Evaluate the levels that include a given fraction of the the probability mass.

Parameters
  • pdf (array_like) – Probability density function evaluated over a regular grid.

  • pvals (array_like or int) – Probability mass to be included within the corresponding level or the number of levels.

Returns

levels – Contour levels of the probability density function that enclose the desired probability mass.

Return type

array_like

sciutils.stats.evaluate_hpd_mass(pdf)

Evaluate the highest posterior density mass excluded from isocontours.

Parameters

pdf (array_like) – Probability density function evaluated over a regular grid.

Returns

excluded – The probability mass excluded at a given isocontour of the pdf.

Return type

array_like

sciutils.stats.evaluate_mode(x, lin=200, **kwargs)
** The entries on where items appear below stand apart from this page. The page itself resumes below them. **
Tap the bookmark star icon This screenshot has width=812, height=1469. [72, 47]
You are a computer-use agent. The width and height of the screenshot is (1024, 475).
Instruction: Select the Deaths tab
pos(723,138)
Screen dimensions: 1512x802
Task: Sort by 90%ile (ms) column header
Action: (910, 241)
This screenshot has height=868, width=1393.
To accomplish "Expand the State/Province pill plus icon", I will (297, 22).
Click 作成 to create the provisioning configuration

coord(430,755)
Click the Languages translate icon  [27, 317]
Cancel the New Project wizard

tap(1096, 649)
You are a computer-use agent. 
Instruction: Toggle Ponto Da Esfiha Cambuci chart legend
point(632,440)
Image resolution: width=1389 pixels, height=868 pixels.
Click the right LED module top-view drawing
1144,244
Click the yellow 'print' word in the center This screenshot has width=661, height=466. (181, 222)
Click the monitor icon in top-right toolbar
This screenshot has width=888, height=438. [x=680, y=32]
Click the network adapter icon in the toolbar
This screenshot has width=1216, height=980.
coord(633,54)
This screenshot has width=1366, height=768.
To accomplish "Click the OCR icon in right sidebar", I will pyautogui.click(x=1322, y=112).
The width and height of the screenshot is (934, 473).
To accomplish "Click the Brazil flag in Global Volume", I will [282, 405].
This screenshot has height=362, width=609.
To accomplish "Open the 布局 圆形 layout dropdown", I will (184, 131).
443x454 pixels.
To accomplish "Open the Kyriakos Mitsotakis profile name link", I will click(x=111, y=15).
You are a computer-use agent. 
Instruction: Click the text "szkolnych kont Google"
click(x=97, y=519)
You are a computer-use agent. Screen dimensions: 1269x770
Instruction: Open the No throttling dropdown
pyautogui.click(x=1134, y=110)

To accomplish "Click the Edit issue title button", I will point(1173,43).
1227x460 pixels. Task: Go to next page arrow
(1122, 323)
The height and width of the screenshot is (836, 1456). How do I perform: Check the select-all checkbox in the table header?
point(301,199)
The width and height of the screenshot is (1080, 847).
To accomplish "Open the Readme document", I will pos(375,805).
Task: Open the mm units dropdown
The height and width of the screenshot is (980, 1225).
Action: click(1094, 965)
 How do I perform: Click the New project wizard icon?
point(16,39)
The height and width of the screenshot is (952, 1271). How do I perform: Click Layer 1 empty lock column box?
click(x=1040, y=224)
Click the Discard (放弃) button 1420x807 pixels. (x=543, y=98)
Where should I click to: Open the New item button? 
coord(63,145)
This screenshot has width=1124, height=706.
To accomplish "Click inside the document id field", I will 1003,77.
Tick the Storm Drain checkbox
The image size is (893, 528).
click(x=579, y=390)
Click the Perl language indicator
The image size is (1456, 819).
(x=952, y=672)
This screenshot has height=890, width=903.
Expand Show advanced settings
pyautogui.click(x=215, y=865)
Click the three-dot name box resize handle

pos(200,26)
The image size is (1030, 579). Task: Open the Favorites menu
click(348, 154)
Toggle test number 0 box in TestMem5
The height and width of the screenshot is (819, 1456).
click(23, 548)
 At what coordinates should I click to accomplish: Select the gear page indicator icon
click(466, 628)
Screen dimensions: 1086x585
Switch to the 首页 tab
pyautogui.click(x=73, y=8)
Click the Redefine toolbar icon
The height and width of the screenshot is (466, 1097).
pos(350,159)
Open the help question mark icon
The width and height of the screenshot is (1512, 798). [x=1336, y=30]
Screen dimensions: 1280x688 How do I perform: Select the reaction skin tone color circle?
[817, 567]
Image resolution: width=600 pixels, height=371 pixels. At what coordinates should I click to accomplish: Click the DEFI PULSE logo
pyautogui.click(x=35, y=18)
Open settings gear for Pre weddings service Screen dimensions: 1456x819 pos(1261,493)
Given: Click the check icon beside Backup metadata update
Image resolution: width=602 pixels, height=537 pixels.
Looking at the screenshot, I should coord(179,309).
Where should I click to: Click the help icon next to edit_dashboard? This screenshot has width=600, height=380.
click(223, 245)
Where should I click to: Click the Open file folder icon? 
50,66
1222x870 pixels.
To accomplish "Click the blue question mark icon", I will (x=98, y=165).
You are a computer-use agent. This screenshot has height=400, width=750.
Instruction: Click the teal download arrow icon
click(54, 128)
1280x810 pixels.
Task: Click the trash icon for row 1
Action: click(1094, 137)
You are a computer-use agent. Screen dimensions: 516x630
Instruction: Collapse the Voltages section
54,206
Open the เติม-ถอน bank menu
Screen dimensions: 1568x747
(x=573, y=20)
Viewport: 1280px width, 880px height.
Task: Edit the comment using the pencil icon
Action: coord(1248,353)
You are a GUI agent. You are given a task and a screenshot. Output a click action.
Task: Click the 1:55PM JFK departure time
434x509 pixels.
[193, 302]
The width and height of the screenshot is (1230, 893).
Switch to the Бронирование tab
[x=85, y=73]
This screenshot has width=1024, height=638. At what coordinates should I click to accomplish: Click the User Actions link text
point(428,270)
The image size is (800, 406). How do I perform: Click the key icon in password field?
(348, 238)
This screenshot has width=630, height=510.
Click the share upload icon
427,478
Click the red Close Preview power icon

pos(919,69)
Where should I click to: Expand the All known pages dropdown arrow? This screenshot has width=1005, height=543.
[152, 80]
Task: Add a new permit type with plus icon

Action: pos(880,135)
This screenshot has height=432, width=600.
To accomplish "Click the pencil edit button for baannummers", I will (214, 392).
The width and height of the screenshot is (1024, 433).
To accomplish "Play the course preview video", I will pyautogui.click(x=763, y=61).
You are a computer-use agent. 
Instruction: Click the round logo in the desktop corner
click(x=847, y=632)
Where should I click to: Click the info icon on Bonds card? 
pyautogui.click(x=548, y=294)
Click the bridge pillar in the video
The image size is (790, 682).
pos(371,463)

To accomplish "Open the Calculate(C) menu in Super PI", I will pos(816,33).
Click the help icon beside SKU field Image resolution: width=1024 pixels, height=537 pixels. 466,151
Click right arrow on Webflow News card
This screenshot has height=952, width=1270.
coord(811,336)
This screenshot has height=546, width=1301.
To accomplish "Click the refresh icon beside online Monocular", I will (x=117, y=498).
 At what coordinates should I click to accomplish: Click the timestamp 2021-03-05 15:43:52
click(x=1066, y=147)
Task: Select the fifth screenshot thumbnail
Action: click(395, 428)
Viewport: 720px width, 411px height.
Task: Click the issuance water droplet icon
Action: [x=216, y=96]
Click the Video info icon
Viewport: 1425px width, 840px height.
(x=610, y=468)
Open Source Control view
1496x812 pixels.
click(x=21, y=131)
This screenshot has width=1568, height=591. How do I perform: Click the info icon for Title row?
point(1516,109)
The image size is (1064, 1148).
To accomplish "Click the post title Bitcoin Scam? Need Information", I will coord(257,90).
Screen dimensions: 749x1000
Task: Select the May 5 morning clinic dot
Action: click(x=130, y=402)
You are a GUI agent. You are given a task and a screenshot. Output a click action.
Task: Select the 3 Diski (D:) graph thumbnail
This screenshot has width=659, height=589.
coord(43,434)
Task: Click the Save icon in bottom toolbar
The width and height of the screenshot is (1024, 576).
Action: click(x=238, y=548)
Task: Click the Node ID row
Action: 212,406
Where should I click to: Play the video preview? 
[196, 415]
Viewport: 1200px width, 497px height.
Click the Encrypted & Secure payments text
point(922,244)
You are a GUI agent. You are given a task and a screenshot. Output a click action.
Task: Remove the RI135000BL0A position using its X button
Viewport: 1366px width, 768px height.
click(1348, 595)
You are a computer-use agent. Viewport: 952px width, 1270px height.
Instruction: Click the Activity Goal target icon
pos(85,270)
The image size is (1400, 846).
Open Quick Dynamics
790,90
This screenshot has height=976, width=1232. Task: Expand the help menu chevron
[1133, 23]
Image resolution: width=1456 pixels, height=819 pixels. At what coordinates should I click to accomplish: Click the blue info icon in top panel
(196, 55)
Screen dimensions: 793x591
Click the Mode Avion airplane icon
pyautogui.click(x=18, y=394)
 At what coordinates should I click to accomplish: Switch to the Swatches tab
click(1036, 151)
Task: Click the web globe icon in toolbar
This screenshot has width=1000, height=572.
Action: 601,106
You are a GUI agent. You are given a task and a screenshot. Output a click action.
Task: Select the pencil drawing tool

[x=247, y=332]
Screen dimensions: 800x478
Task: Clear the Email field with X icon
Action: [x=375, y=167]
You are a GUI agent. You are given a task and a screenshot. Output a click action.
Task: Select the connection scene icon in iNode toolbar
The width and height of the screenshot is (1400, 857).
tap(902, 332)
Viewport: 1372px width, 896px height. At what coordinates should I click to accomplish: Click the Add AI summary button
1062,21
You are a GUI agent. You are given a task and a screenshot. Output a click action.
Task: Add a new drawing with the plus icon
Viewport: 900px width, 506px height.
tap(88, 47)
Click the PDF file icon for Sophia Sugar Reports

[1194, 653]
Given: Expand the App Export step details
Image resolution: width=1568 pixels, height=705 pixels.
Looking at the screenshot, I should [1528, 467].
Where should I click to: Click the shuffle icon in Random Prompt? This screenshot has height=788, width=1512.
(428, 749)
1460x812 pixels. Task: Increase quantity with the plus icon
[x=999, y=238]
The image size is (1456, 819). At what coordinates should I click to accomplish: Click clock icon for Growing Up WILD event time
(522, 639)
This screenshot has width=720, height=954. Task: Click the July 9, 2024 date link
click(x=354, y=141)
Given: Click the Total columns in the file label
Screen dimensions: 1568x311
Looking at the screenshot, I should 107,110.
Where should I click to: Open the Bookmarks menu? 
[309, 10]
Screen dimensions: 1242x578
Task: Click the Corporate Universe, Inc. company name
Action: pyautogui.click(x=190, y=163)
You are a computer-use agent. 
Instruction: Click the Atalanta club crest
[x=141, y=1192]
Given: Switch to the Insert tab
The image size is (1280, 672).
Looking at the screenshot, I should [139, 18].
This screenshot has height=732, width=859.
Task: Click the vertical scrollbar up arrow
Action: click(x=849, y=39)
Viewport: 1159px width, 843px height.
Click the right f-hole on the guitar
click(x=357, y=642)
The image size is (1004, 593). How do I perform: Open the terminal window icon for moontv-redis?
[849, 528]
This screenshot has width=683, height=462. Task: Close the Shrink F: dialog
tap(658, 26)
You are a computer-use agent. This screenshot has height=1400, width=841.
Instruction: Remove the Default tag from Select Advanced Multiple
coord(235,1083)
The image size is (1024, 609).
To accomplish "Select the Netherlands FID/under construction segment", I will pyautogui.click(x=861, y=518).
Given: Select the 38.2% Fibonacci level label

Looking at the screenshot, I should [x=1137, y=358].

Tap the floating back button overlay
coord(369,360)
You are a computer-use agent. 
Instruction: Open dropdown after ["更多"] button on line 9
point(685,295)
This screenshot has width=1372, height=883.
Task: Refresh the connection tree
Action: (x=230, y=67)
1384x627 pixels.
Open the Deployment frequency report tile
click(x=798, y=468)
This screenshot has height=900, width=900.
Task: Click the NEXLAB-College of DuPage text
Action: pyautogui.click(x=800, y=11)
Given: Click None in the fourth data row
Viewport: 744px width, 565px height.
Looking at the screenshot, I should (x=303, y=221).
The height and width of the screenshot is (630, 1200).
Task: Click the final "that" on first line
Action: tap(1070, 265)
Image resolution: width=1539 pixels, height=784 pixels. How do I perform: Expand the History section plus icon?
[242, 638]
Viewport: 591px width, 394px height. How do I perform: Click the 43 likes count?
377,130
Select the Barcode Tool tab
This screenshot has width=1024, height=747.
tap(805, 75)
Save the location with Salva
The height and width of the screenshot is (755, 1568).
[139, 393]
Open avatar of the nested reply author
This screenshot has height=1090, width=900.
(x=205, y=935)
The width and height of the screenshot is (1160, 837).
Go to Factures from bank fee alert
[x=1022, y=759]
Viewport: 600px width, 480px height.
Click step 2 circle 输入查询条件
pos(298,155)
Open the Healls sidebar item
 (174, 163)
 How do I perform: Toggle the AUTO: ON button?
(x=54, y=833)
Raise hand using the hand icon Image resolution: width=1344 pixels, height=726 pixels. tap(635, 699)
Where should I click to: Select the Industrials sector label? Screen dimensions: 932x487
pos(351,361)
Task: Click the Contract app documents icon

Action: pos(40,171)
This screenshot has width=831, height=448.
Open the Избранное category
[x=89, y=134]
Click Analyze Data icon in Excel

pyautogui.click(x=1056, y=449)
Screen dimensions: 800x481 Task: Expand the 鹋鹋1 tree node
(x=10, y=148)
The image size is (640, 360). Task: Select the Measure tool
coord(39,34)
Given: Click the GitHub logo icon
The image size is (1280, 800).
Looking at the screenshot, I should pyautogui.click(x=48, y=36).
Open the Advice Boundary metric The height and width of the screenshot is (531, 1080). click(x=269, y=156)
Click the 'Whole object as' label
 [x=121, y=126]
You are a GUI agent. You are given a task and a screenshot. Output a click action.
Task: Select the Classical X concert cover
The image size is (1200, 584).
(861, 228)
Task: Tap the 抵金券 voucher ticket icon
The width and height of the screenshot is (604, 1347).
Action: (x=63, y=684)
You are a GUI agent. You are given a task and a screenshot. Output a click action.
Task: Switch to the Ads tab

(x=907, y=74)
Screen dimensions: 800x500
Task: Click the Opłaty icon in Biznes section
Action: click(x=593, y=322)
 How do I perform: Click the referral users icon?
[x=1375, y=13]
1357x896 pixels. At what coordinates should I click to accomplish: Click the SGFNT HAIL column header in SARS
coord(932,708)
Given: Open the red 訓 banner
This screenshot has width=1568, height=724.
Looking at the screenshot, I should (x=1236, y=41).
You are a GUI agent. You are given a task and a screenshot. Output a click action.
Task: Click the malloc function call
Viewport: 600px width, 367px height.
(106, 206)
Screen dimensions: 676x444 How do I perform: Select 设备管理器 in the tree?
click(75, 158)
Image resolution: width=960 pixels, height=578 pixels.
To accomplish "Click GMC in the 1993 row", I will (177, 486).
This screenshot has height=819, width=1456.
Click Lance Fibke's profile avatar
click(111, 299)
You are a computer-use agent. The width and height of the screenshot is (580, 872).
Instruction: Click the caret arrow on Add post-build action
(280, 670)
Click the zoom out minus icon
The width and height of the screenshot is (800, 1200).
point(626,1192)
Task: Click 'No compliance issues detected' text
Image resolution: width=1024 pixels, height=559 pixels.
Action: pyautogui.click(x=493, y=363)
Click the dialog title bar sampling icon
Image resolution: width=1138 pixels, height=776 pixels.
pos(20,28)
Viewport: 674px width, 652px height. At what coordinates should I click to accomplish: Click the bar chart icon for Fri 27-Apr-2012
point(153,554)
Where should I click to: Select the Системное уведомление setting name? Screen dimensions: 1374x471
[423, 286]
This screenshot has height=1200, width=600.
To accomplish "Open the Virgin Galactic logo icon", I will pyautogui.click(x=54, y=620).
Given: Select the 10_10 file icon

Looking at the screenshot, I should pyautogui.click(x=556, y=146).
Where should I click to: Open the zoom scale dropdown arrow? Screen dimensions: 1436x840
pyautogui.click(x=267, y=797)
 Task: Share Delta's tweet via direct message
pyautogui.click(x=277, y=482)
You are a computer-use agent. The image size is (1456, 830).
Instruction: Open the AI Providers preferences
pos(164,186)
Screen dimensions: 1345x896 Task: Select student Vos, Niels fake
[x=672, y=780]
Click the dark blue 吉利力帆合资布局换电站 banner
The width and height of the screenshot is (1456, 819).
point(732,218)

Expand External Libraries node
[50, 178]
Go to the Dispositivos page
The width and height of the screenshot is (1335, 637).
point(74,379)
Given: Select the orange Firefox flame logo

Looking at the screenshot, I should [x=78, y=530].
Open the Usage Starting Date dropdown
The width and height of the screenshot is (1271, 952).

Evaluate the mode of a univariate distribution based on samples using a kernel density estimate.

Parameters
  • x (array_like) – Univariate samples from the distribution.

  • lin (array_like or int) – Sample points at which to evaluate the density estimate or the number of sample points across the range of the data.

  • **kwargs (dict) – Additional arguments passed to the scipy.stats.gaussian_kde constructor.

Returns

mode

Return type

float

sciutils.stats.halfcauchy_logcdf(x, mu, sigma)

Evaluate the log CDF of the half-Cauchy distribution.

sciutils.stats.halfcauchy_logpdf(x, mu, sigma)

Evaluate the log PDF of the half-Cauchy distribution.

sciutils.stats.maybe_build_model(model_code, root='.pystan', **kwargs)

Build a pystan model or retrieve a cached version.

Parameters
  • model_code (str) – Stan model code to build.

  • root (str) – Root directory at which to cache models.

  • **kwargs (dict) – Additional arguments passed to the pystan.StanModel constructor.

Returns

model – Compiled stan model.

Return type

pystan.StanModel

sciutils.stats.normal_logcdf(x, mu, sigma)

Evaluate the log CDF of the normal distribution.

sciutils.stats.normal_logpdf(x, mu, sigma)

Evaluate the log PDF of the normal distribution.